Note:          An alternative way of dealing with admissibility of evidence (which is available for total or partial transfers) is to deal with the matter in an approved section 20 statement (see subsection (2)).

             (5)  Subject to subsection (2), if the transfer is a total transfer, on and after the day when the certificate comes into force, each translated instrument continues to have effect, according to its tenor, as if a reference in the instrument to the transferring body were a reference to the receiving body.
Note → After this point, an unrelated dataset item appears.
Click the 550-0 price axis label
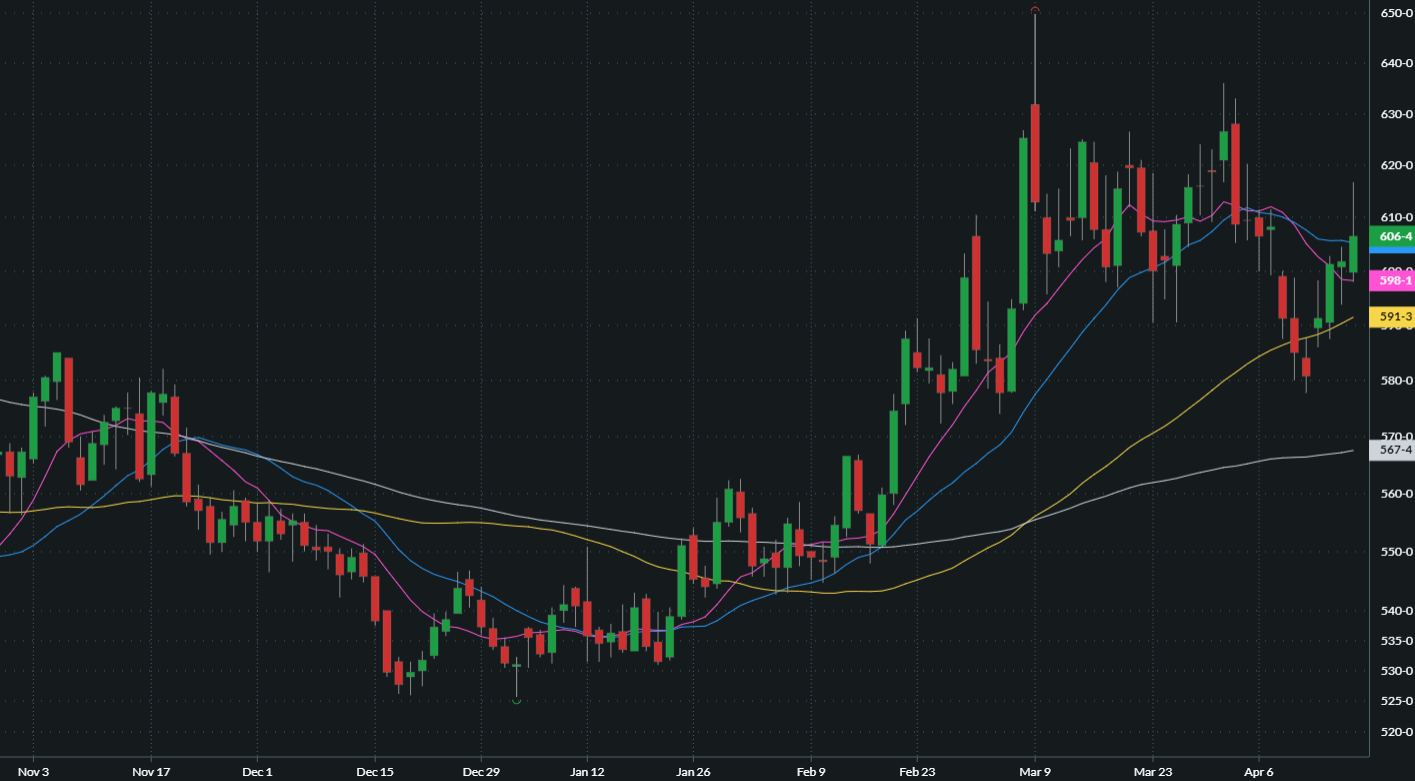 (x=1396, y=552)
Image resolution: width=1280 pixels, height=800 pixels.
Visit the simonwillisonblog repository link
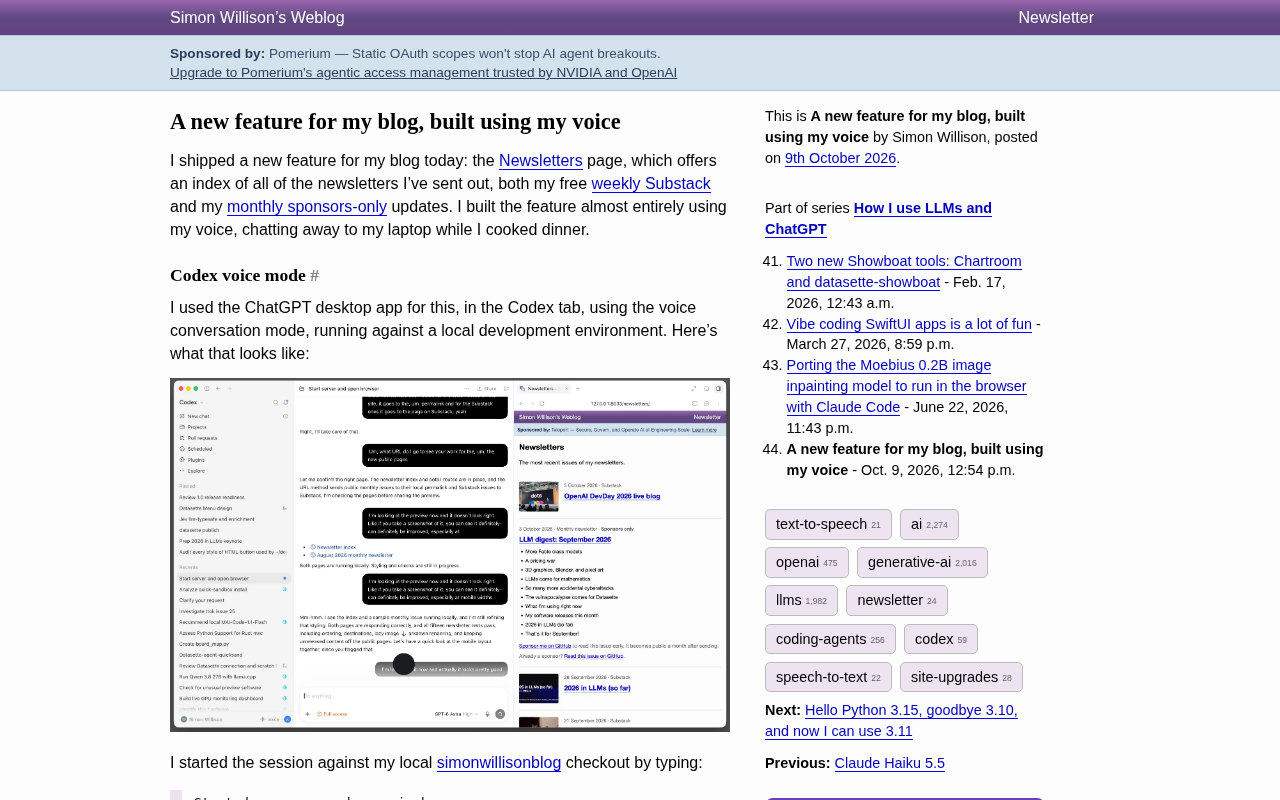coord(499,762)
For this purpose:

translated instrument means an instrument (including an Act or other legislative instrument) subsisting immediately before the day when the certificate comes into force:

                     (a)  to which the transferring body is a party; or

                     (b)  that was given to, by or in favour of, the transferring body; or

                     (c)  that refers to the transferring body; or

                     (d)  under which money is, or may become, payable, or other property is, or may become, liable to be transferred, to or by the transferring body.

Note:          An alternative way of dealing with references in instruments (which is available for total or partial transfers) is to deal with the matter in an approved section 20 statement (see subsection (2)).

             (6)  Subject to subsection (2), on and after the day when the certificate comes into force, a place that, immediately before that day, was a place of business for the transferring body in relation to business that was transferred to the receiving body is taken to be a place of business for the receiving body.

Note:          An alternative way of dealing with places of business is to deal with the matter in an approved section 20 statement (see subsection (2)).

23  Employment unaffected

             (1)  This section applies to every person who, immediately before the day when the certificate of transfer comes into force, was performing duty in the transferring body.

             (2)  The terms and conditions of employment (including any accrued entitlement to employment benefits) of each person to whom this section applies are not affected by the operation or effect of this Part or of any State or Territory legislation referred to in paragraph 11(1)(d).